I've been using LLVM 3.9 on my branch, including some patches to get rid of some PTX-specific bugs. I guess Upgrade to LLVM 3.9 #19123 is bound to happen before, at which point including some extra patches shouldn't hurt?
The next obvious change is to enable the PTX back-end in the default build of LLVM. I'm not sure how hard we try to keep libLLVM small (vs. eg. the effort to keep sysimg small), but FWIW enabling the PTX target next to X86 increases the LLVM library file size from 36624 to 37664 kB (Linux x64), a mere 3% increase.
Lastly, CUDAnative.jl uses LLVM.jl, which wraps and extends the C API. This requires llvm-config as well as the LLVM headers, both of which aren't part of the binary build. @vtjnash suggested creating both a regular build tarball, and a extras or tools archive containing non-critical headers and tools (this could also include, eg., libclang for Cxx.jl).

cc @vchuravy @tkelman @staticfloat

Added a tentative 0.6.0 milestone, it would be nice to have experimental GPU support in that version.
But I haven't been on the triage calls, so please change if that has already been decided against.

The text was updated successfully, but these errors were encountered:

tkelman · 2016-11-11T14:25:49Z

I don't think we should be adding "nice to have" to the milestone if we plan on feature freezing next month. If this can be made to work and doesn't break anything or make the binaries that noticeably larger, we can do it, but I wouldn't consider it release blocking. In terms of llvm-config and headers for packages, I think the packages are going to need to figure out how to build and distribute binaries for the platforms they want to support. I don't want the base buildbots being responsible for providing package binaries for anything beyond "stdlib." There's not enough bandwidth or S3 budget for providing to all packages so we have to say no to some, and then you get into playing favorites - what conditions qualify a package as "important enough" to provide binaries for?
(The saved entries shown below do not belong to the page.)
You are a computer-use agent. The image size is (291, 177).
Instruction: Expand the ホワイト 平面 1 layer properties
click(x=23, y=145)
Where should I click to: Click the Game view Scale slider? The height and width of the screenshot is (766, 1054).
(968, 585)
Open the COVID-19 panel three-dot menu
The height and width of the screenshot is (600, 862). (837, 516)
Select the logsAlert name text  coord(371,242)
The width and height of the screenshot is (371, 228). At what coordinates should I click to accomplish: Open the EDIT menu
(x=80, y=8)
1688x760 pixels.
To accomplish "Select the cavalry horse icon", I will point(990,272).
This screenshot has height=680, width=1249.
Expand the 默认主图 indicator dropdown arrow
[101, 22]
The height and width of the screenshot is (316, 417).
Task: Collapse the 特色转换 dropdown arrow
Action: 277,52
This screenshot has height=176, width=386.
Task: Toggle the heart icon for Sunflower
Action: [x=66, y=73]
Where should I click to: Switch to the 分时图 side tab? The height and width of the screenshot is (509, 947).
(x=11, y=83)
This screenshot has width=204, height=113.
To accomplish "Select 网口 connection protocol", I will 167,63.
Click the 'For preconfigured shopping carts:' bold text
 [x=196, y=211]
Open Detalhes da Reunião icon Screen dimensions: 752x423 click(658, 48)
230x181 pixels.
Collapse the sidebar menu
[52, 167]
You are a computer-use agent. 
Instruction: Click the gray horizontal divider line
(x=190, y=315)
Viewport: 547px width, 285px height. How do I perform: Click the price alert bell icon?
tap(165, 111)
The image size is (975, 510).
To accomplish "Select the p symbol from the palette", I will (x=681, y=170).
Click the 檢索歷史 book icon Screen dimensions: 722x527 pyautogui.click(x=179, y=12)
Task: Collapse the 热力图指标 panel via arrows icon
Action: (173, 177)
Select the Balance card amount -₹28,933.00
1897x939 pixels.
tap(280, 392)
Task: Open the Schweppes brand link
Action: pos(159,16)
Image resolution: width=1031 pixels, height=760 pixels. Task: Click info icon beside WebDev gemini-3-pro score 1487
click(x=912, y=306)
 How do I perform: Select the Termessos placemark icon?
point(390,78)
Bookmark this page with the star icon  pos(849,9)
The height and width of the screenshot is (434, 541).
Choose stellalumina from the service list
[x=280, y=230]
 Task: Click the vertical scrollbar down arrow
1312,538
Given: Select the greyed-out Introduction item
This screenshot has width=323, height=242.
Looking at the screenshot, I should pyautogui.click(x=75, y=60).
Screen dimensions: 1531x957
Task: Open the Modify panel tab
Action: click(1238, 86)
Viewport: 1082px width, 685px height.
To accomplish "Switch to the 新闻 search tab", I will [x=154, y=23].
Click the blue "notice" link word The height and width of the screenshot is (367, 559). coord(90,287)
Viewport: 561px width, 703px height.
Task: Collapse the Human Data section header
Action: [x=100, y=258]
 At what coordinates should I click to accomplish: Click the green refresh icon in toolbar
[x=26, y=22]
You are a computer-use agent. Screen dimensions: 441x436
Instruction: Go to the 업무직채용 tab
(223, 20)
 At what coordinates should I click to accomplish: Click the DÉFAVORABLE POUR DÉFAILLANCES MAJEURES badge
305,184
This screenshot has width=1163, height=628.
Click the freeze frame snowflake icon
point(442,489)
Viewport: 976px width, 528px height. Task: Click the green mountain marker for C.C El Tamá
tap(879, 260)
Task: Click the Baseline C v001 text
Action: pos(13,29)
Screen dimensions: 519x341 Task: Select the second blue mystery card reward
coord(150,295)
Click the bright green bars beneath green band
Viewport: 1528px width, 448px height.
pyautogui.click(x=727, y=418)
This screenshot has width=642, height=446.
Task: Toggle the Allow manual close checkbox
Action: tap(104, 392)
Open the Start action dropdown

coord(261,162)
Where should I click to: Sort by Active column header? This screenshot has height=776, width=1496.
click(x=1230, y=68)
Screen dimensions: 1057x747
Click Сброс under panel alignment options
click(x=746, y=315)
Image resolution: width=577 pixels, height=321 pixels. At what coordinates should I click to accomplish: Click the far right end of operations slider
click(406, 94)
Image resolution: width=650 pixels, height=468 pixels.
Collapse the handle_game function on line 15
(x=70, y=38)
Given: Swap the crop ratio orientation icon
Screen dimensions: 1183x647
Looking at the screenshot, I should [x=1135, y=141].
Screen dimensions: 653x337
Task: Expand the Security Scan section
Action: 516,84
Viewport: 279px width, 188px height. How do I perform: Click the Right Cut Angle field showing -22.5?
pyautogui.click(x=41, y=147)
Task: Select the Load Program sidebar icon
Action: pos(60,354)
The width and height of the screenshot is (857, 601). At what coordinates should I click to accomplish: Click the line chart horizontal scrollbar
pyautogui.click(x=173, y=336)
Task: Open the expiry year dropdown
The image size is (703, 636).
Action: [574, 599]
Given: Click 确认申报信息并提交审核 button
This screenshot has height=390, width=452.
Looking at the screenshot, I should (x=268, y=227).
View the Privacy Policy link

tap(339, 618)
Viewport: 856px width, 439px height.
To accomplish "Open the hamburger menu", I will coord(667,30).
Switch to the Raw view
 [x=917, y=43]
I think the only sensible answer for that is if it's in the future stdlib then it qualifies, if it isn't then it doesn't.

maleadt · 2016-11-11T14:39:57Z

The "nice to have" extends it just being nice: I'd like to get real user feedback on how people want to use GPU codegen support in order to improve and stabilize the interface (params, hooks) with inference and codegen before 1.0.

Moving the burden of providing the necessary binaries to the packages (LLVM.jl, in my case) is definitely an option, but given how there's gone quite some development into tweaking and tuning the buildbots I'm not sure how easy it would be to faithfully reproduce that on eg. Travis?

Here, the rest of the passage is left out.